The revival of traditional clothing has become increasingly popular in recent years, with more people seeking to explore cultural heritage. Among the many aspects of Chinese culture enjoying renewed interest is the traditional dress known as hanfu. While the Tang and Ming dynasties' hanfu have been the most prevalent, but the hanfu of the Yuan Dynasty is also worth knowing.
In this article, Hanfu Shidai will take us through the history of Hanfu during the Yuan Dynasty and examine its distinctive features.
Firstly, prior to the Qing dynasty's implementation of the "shave hair and change clothes" policy, the traditional dress system of the Han people had been continuously inherited and developed without interruption. Although the Yuan dynasty was a period of Mongolian rule, the rulers at that time did not forcibly change the mainstream Han culture, and the Han clothing system naturally continued to be inherited.
Secondly, the often mentioned "Tang-style", "Song-style", and "Ming-style" are modern-day conveniences adopted to associate with corresponding relics. They are also due to the long duration of these dynasties, which formed typical styles and designs.
For example, during the Song dynasty, simplicity was valued, and the simple and elegant long Beizi became popular. In the later period of the Ming dynasty, during the Little Ice Age, the collar style of standing collar became prevalent in men's and women's clothing due to the low temperature.
Compared with the Tang, Song, and Ming dynasties, which lasted for about three hundred years, the Yuan dynasty can be said to be a short-lived dynasty.
During the Yuan dynasty, the Han clothing system did not undergo significant changes or innovations, nor did it form an aesthetic trend that reflected unique characteristics of the era. One could even say that this period was a contraction period of the ancient Han clothing system. Finally, the Han clothing system of the Han people is not a clothing of a dynasty but a result of long-term evolution, even though different styles were popular in different historical periods.
Taking female Hanfu as an example, during the Tang dynasty, short jackets were popularly worn with chest-high skirts or by directly pulling up the lower skirt to the waist (Qixiong Shanqun). However, this does not mean that this style of dressing was unique to the Tang dynasty, nor does it mean that Qixiong Shanqun were created and exclusively used in the Tang dynasty.
For example, in the Song dynasty painting showed women dancing in narrow-sleeved short shirts with the lower skirt pulled up high to the armpits and paired with draped fabrics. Therefore, artificially separating the self-contained Han clothing system by "dynasty + style" is an extremely one-sided and narrow-minded approach. The claim of "Yuan-style" Hanfu clothing is also self-evident.
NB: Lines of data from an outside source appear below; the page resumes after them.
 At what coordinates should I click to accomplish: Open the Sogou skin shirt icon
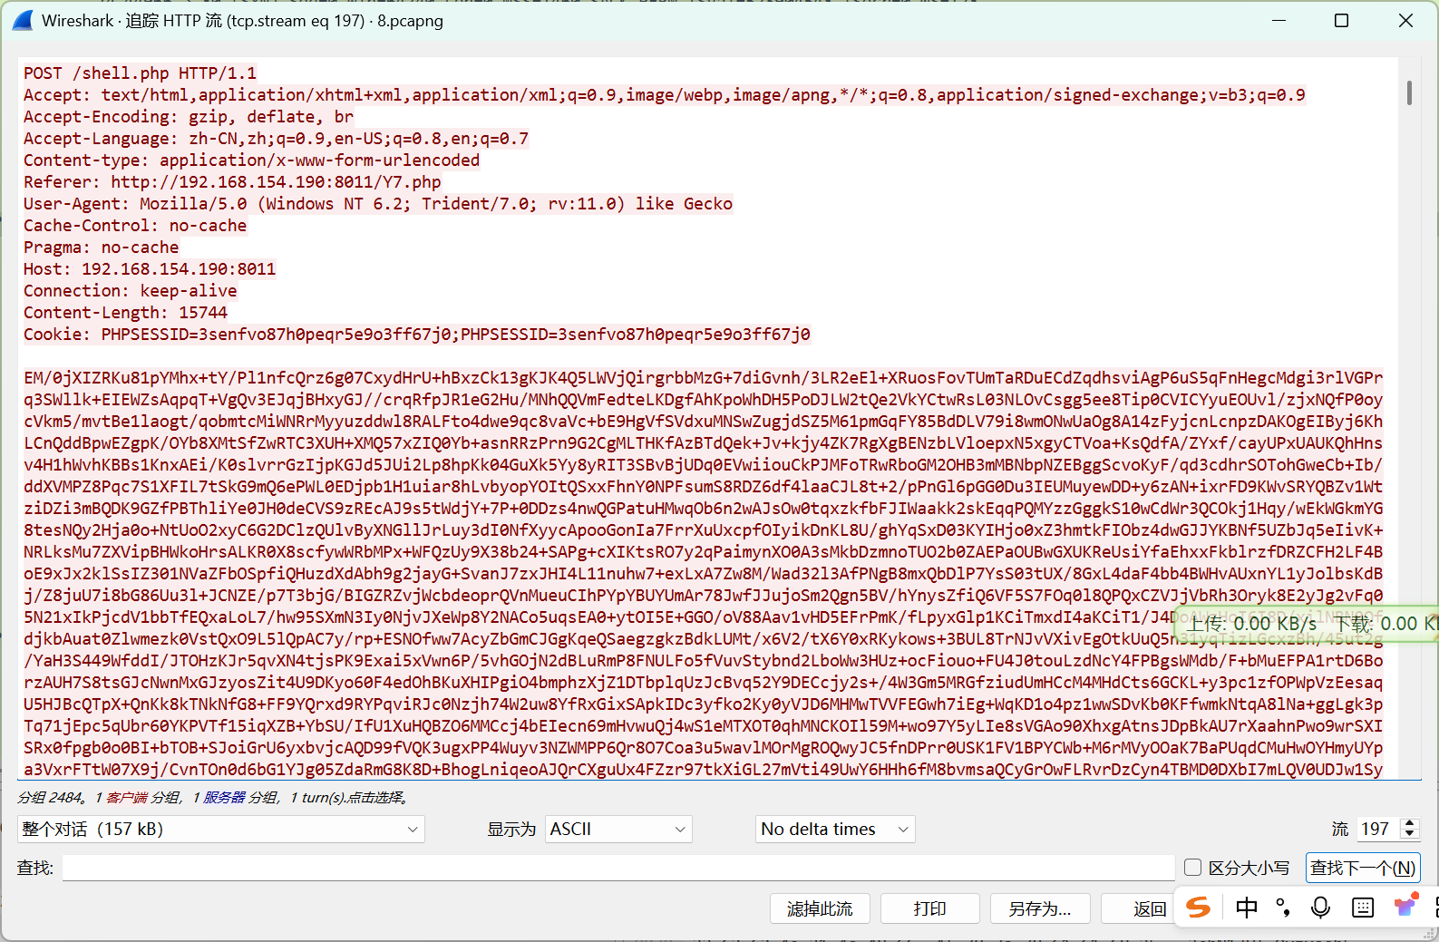click(x=1405, y=906)

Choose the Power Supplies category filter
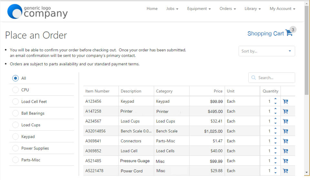point(16,148)
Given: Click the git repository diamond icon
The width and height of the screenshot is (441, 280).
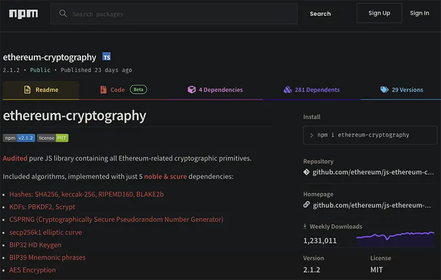Looking at the screenshot, I should click(x=306, y=172).
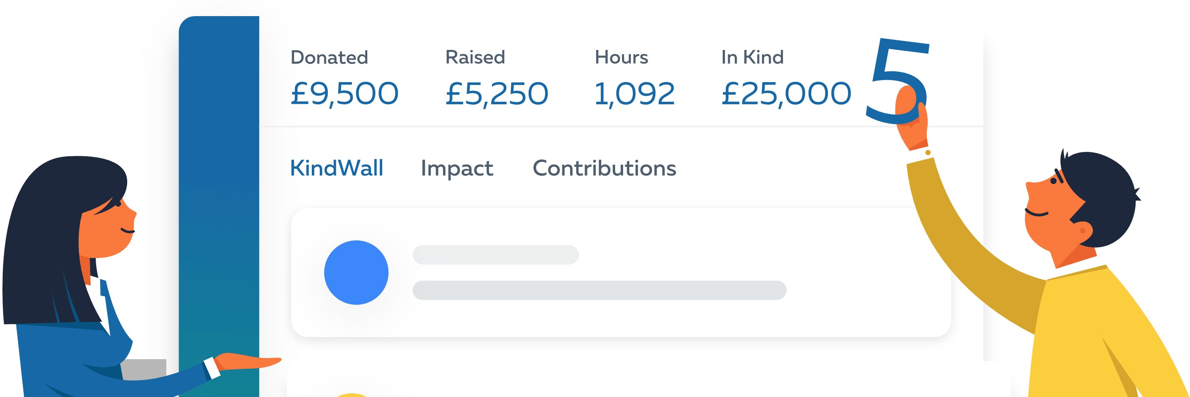Select the Contributions tab

(x=604, y=168)
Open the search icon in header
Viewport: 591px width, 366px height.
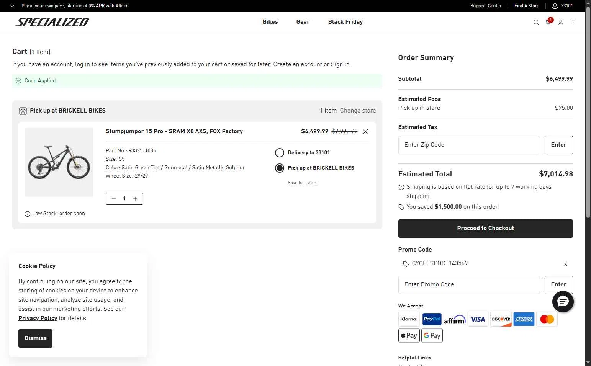coord(536,22)
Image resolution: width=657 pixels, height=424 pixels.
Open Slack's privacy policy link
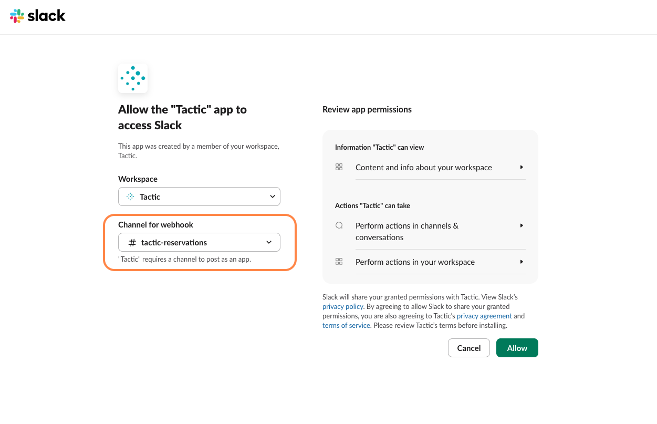[x=342, y=306]
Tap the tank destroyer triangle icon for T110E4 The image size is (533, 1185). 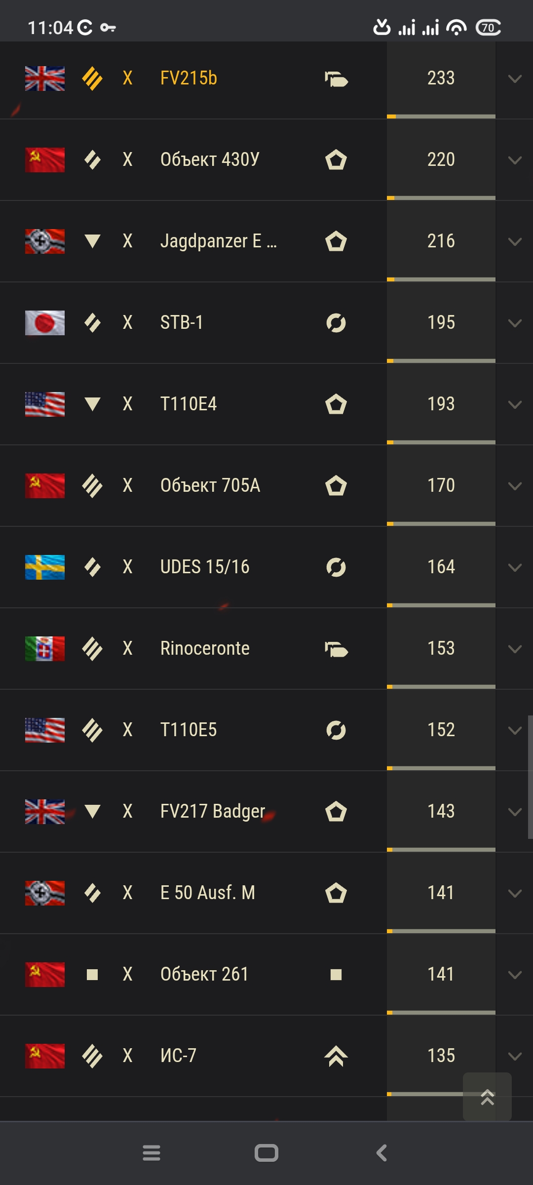92,404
What did the Yuan Dynasty Hanfu look like? Generally speaking, the Hanfu of the Yuan Dynasty mainly followed the popular style of the Hanfu of the Song Dynasty, and the Yichang system and Tongcai system were the mainstream of daily wear.
In Liu Guandao's painting "Xiaoxia Tu" in the Yuan Dynasty, the two women wore almost the same Hanfu style as that of the Song Dynasty. As can be seen from the picture, the two women both wore narrow-sleeved tops, short shirts, shoulder-wrapped Pibo, and long skirts with a waistband, and combed their hair into a bun. This kind of top and bottom dressing has always been one of the common daily wear styles of ancient Han women.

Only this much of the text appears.